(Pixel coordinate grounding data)
------------------------------------

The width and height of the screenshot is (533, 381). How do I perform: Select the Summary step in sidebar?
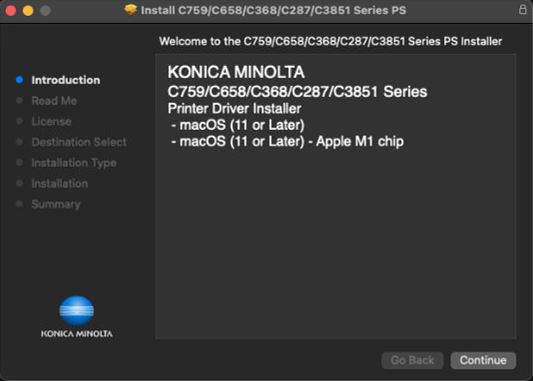(56, 204)
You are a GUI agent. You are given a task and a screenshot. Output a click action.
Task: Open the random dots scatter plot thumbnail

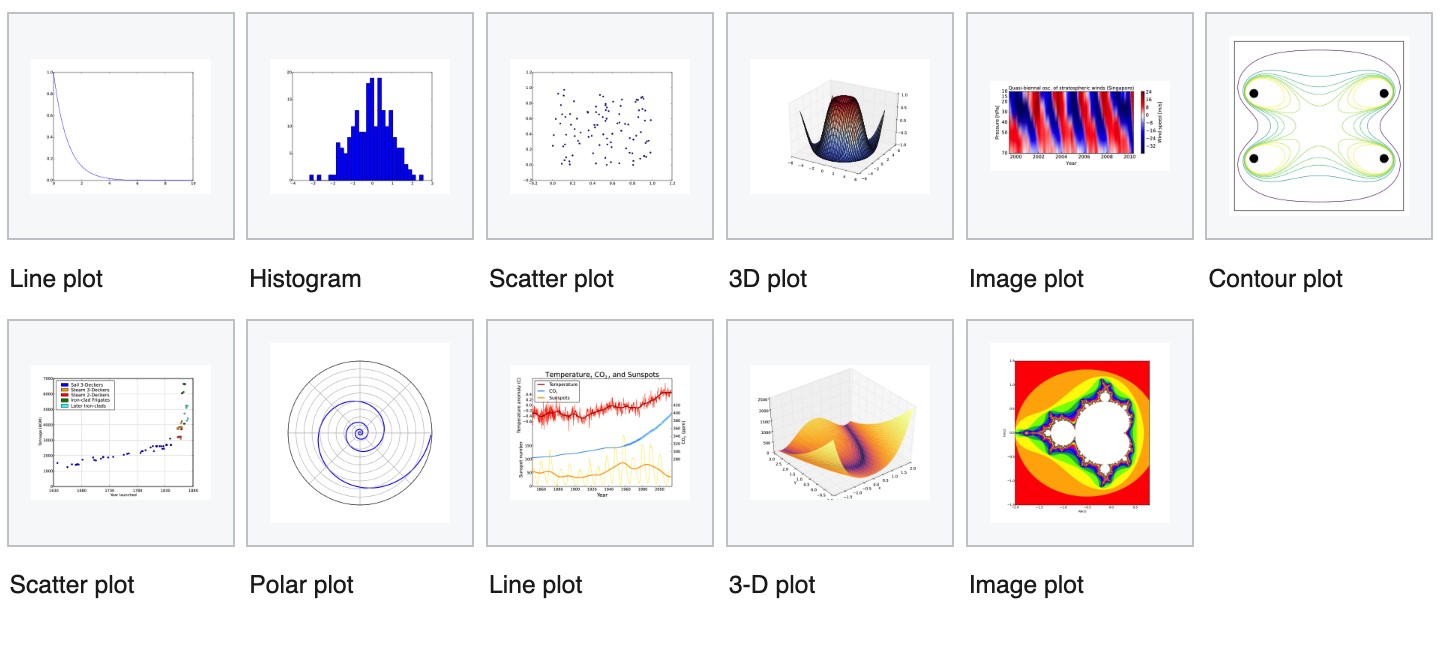point(600,126)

------------------------------------

## [Your objective]
Copy the data word for word, no pictures.

## [Result]
The width and height of the screenshot is (533, 381). How do I perform: Select the Summary step in sidebar?
(56, 204)
You are a GUI agent. You are given a task and a screenshot. Output a click action.
Task: Open the random dots scatter plot thumbnail

point(600,126)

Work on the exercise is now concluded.